BEGIN EXTRACTED DATA

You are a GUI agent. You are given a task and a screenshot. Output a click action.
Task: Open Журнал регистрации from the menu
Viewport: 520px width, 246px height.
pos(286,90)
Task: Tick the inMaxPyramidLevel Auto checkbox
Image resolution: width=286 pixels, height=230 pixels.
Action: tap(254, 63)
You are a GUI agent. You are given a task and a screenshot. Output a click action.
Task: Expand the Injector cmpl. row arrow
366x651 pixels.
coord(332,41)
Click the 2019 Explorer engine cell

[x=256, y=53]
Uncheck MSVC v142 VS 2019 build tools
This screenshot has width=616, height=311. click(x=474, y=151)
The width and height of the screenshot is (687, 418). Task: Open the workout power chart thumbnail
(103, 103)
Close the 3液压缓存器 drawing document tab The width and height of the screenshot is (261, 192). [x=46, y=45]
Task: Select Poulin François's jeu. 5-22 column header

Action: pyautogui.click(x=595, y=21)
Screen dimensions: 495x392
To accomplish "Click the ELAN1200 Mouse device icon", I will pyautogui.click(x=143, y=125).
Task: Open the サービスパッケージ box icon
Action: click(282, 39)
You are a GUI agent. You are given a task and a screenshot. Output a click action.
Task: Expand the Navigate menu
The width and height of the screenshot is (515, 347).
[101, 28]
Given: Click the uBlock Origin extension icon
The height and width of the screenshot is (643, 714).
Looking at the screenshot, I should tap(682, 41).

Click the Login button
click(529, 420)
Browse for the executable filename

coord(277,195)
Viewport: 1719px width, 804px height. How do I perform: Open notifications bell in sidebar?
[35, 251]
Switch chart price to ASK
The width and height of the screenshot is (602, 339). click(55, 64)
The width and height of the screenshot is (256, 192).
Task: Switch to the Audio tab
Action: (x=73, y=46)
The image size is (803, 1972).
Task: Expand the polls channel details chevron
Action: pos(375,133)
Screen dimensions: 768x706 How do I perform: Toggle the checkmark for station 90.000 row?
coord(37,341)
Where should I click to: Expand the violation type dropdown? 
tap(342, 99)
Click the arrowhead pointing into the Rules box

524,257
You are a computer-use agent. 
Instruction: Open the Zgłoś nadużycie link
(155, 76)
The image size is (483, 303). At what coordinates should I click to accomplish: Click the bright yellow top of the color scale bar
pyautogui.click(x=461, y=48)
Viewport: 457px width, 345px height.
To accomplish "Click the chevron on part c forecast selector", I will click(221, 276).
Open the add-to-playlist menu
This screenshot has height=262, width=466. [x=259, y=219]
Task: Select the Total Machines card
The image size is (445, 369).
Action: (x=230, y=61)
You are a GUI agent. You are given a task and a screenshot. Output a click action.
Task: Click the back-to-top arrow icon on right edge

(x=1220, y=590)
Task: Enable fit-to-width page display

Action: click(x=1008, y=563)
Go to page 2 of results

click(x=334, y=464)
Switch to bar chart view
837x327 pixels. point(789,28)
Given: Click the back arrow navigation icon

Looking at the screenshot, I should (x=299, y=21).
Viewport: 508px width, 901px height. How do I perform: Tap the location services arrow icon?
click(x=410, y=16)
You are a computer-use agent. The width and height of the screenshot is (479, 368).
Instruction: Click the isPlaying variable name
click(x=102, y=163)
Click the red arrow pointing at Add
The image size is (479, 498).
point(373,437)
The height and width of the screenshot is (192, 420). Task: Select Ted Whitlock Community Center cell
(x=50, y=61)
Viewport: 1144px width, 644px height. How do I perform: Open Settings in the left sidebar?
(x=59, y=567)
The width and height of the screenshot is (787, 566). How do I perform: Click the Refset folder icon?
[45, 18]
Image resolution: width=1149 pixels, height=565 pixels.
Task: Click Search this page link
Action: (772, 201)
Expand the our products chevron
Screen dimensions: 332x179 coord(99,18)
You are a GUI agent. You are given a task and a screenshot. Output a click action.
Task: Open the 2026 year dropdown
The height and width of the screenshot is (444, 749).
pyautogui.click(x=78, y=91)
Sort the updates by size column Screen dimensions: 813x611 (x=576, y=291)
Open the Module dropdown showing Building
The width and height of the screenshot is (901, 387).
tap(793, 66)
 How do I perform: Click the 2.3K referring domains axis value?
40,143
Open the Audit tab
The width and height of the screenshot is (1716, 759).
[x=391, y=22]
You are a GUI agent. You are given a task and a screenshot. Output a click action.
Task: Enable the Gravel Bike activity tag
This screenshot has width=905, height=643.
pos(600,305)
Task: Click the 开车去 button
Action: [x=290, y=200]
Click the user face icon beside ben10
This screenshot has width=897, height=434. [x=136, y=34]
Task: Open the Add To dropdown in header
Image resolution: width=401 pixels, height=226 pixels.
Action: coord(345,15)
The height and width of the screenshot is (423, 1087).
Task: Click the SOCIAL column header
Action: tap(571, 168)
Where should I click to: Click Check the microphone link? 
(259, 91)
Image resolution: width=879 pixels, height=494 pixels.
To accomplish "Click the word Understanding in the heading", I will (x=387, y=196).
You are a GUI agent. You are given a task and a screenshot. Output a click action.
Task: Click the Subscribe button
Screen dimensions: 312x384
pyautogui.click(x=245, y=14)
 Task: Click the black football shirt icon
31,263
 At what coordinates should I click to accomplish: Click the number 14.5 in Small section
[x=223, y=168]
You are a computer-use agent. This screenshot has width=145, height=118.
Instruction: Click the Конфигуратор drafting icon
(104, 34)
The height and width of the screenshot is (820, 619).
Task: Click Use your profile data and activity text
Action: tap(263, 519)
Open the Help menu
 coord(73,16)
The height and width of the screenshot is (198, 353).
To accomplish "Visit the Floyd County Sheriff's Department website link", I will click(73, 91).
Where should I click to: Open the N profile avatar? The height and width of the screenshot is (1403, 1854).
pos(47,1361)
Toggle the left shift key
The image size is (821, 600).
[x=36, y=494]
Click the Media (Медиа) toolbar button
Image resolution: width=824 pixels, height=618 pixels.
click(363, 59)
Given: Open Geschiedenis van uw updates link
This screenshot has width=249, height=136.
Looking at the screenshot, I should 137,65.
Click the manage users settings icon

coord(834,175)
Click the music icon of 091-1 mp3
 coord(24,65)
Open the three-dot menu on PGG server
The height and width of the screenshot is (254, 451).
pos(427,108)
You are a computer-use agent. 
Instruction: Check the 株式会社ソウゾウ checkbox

END EXTRACTED DATA

WORK TO COMPLETE | Take the listing above and set it down exactly.

WORKED SOLUTION |
You are a GUI agent. You are given a task and a screenshot. Output a click action.
Task: Open Журнал регистрации from the menu
Viewport: 520px width, 246px height.
pos(286,90)
Task: Tick the inMaxPyramidLevel Auto checkbox
Image resolution: width=286 pixels, height=230 pixels.
Action: tap(254, 63)
You are a GUI agent. You are given a task and a screenshot. Output a click action.
Task: Expand the Injector cmpl. row arrow
366x651 pixels.
coord(332,41)
Click the 2019 Explorer engine cell

[x=256, y=53]
Uncheck MSVC v142 VS 2019 build tools
This screenshot has width=616, height=311. click(x=474, y=151)
The width and height of the screenshot is (687, 418). Task: Open the workout power chart thumbnail
(103, 103)
Close the 3液压缓存器 drawing document tab The width and height of the screenshot is (261, 192). [x=46, y=45]
Task: Select Poulin François's jeu. 5-22 column header

Action: pyautogui.click(x=595, y=21)
Screen dimensions: 495x392
To accomplish "Click the ELAN1200 Mouse device icon", I will pyautogui.click(x=143, y=125).
Task: Open the サービスパッケージ box icon
Action: click(282, 39)
You are a GUI agent. You are given a task and a screenshot. Output a click action.
Task: Expand the Navigate menu
The width and height of the screenshot is (515, 347).
[101, 28]
Given: Click the uBlock Origin extension icon
The height and width of the screenshot is (643, 714).
Looking at the screenshot, I should tap(682, 41).

Click the Login button
click(529, 420)
Browse for the executable filename

coord(277,195)
Viewport: 1719px width, 804px height. How do I perform: Open notifications bell in sidebar?
[35, 251]
Switch chart price to ASK
The width and height of the screenshot is (602, 339). click(55, 64)
The width and height of the screenshot is (256, 192).
Task: Switch to the Audio tab
Action: (x=73, y=46)
The image size is (803, 1972).
Task: Expand the polls channel details chevron
Action: pos(375,133)
Screen dimensions: 768x706 How do I perform: Toggle the checkmark for station 90.000 row?
coord(37,341)
Where should I click to: Expand the violation type dropdown? 
tap(342, 99)
Click the arrowhead pointing into the Rules box

524,257
You are a computer-use agent. 
Instruction: Open the Zgłoś nadużycie link
(155, 76)
The image size is (483, 303). At what coordinates should I click to accomplish: Click the bright yellow top of the color scale bar
pyautogui.click(x=461, y=48)
Viewport: 457px width, 345px height.
To accomplish "Click the chevron on part c forecast selector", I will click(221, 276).
Open the add-to-playlist menu
This screenshot has height=262, width=466. [x=259, y=219]
Task: Select the Total Machines card
The image size is (445, 369).
Action: (x=230, y=61)
You are a GUI agent. You are given a task and a screenshot. Output a click action.
Task: Click the back-to-top arrow icon on right edge

(x=1220, y=590)
Task: Enable fit-to-width page display

Action: click(x=1008, y=563)
Go to page 2 of results

click(x=334, y=464)
Switch to bar chart view
837x327 pixels. point(789,28)
Given: Click the back arrow navigation icon

Looking at the screenshot, I should (x=299, y=21).
Viewport: 508px width, 901px height. How do I perform: Tap the location services arrow icon?
click(x=410, y=16)
You are a computer-use agent. The width and height of the screenshot is (479, 368).
Instruction: Click the isPlaying variable name
click(x=102, y=163)
Click the red arrow pointing at Add
The image size is (479, 498).
point(373,437)
The height and width of the screenshot is (192, 420). Task: Select Ted Whitlock Community Center cell
(x=50, y=61)
Viewport: 1144px width, 644px height. How do I perform: Open Settings in the left sidebar?
(x=59, y=567)
The width and height of the screenshot is (787, 566). How do I perform: Click the Refset folder icon?
[45, 18]
Image resolution: width=1149 pixels, height=565 pixels.
Task: Click Search this page link
Action: (772, 201)
Expand the our products chevron
Screen dimensions: 332x179 coord(99,18)
You are a GUI agent. You are given a task and a screenshot. Output a click action.
Task: Open the 2026 year dropdown
The height and width of the screenshot is (444, 749).
pyautogui.click(x=78, y=91)
Sort the updates by size column Screen dimensions: 813x611 (x=576, y=291)
Open the Module dropdown showing Building
The width and height of the screenshot is (901, 387).
tap(793, 66)
 How do I perform: Click the 2.3K referring domains axis value?
40,143
Open the Audit tab
The width and height of the screenshot is (1716, 759).
[x=391, y=22]
You are a GUI agent. You are given a task and a screenshot. Output a click action.
Task: Enable the Gravel Bike activity tag
This screenshot has width=905, height=643.
pos(600,305)
Task: Click the 开车去 button
Action: [x=290, y=200]
Click the user face icon beside ben10
This screenshot has width=897, height=434. [x=136, y=34]
Task: Open the Add To dropdown in header
Image resolution: width=401 pixels, height=226 pixels.
Action: coord(345,15)
The height and width of the screenshot is (423, 1087).
Task: Click the SOCIAL column header
Action: tap(571, 168)
Where should I click to: Click Check the microphone link? 
(259, 91)
Image resolution: width=879 pixels, height=494 pixels.
To accomplish "Click the word Understanding in the heading", I will (x=387, y=196).
You are a GUI agent. You are given a task and a screenshot. Output a click action.
Task: Click the Subscribe button
Screen dimensions: 312x384
pyautogui.click(x=245, y=14)
 Task: Click the black football shirt icon
31,263
 At what coordinates should I click to accomplish: Click the number 14.5 in Small section
[x=223, y=168]
You are a computer-use agent. This screenshot has width=145, height=118.
Instruction: Click the Конфигуратор drafting icon
(104, 34)
The height and width of the screenshot is (820, 619).
Task: Click Use your profile data and activity text
Action: tap(263, 519)
Open the Help menu
 coord(73,16)
The height and width of the screenshot is (198, 353).
To accomplish "Visit the Floyd County Sheriff's Department website link", I will click(73, 91).
Where should I click to: Open the N profile avatar? The height and width of the screenshot is (1403, 1854).
pos(47,1361)
Toggle the left shift key
The image size is (821, 600).
[x=36, y=494]
Click the Media (Медиа) toolbar button
Image resolution: width=824 pixels, height=618 pixels.
click(363, 59)
Given: Open Geschiedenis van uw updates link
This screenshot has width=249, height=136.
Looking at the screenshot, I should 137,65.
Click the manage users settings icon

coord(834,175)
Click the music icon of 091-1 mp3
 coord(24,65)
Open the three-dot menu on PGG server
The height and width of the screenshot is (254, 451).
pos(427,108)
You are a computer-use agent. 
Instruction: Check the 株式会社ソウゾウ checkbox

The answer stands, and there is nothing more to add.